Ryan Gardner added a comment - 08/Feb/08 07:33 AM
Jackrabbit 1.4 was released recently, and perhaps has an influence on this issue? I was able to update the version in my parent-pom and rebuild the project with no problems... (Although I suspect dropping in the jar files would work just as well)

Jackrabbit 1.4's release notes indicate 220 bugfixes, and at a quick glance a few of them seemed like they might fix memory issues.

In any case, it would give another graph to help complete the set


Todd Farrell added a comment - 10/Mar/08 03:54 AM - edited
See attached image:
memory-leak_magnolia-CE-3.0.5_jackrabbit-1.3.1.png

We have consistently reproduced an OutOfMemory condition (memory usage pattern similar to attached image) using the Magnolia 3.0.x series.

  • Memory leak ONLY occured with the CACHE DISABLED.
    • Cache is bypassed for any request that has request parameters, including the search feature provided with the samples.
  • We tried all possible combinations of the officially distributed Magnolia CE 3.0.2 / 3.0.3 / 3.0.5 with Jackrabbit 1.0.1 / 1.3.1.
  • We tried both the Derby persistence manager and the MsSqlPersistenceManager --> SQL Server 2005
  • We also tried Magnolia EE 3.0.5 with Derby (only)

Unfortunately, we haven't had the opportunity to test against the Magnolia 3.5.x series yet.

Our production setup:

  • Windows Server 2003 R2
  • Sun JDK 1.5.0 update 14
  • JBoss 4.2.2
  • Magnolia CE 3.0.5 with Jackrabbit 1.3.1
  • SQL Server 2005 (and Derby for local development environments - memory leak reproducible either way)
  • We have some custom filters etc. to integrate our application with Magnolia, but we used a standard Magnolia install as a control when load testing.


Philipp Bracher [old account - now Philipp Bärfuss] added a comment - 08/May/08 02:31 PM - edited
OK I wrote a jmeter test plan which does a heavy authoring (three threads):
  • create pages
  • add 10 paragraphs
  • activate every now and then
  • activation uses versioning (but no workflow)

The setup I used was:

  • tomcat 5.5 (default magnolia bundle)
  • external db (h2)
  • -Xmx256M

I add the graph of the tenured gen space which shows:

  • it increases (slowly but steady)
  • after stopping jmeter, the memory is not freed

As a next step I will test 3.6 (to see if the latest changes have an impact on that)


Philipp Bracher [old account - now Philipp Bärfuss] added a comment - 08/May/08 05:22 PM
Same test on a 3.6 looks quite nice.

Note that the maximum memory usage was about 80MB (author & public in same VM!).
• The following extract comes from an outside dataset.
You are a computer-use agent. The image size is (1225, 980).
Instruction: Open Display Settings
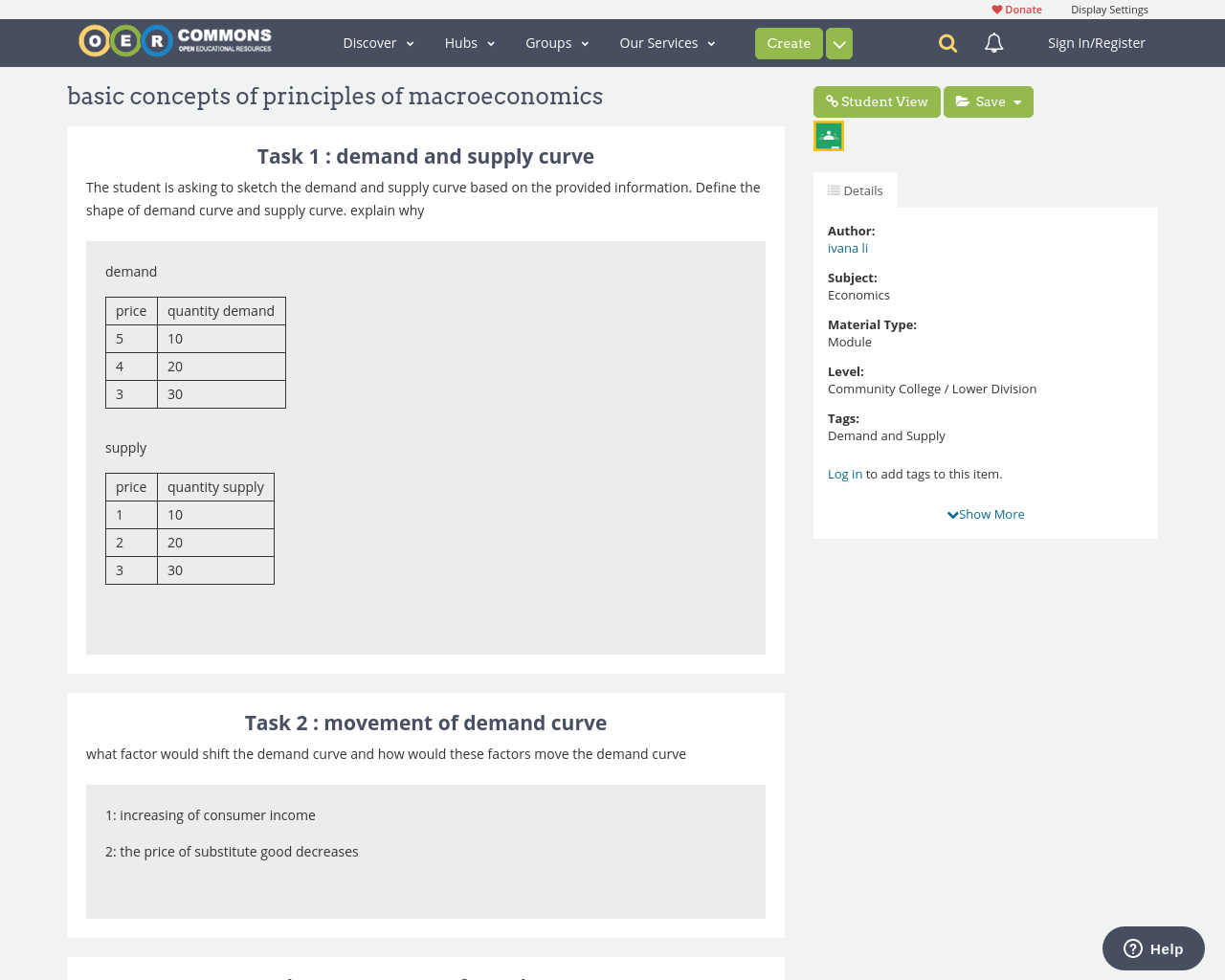click(1109, 10)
After test exectuion the Memory was reduced to 36MB.

Note that the throughput was much better (up to 8 times faster)


Philipp Bracher [old account - now Philipp Bärfuss] added a comment - 09/May/08 01:42 PM
MAGNOLIA-2099 did the trick, a backport to 3.5 was possible

Mike Jones added a comment - 14/May/08 04:12 PM
Hi,

Is this patch available for public use? We can download the patch file, but honestly we aren't quite sure how to apply it.
Do you have a compiled version/update for 3.5 (3.5.5?) that we can install to test?

Thx


Grégory Joseph added a comment - 24/Jul/08 02:20 PM
Mike - sorry for the late reply, but : 3.5.8 has been released a while ago now - and 3.6 is on the verge of being released, too.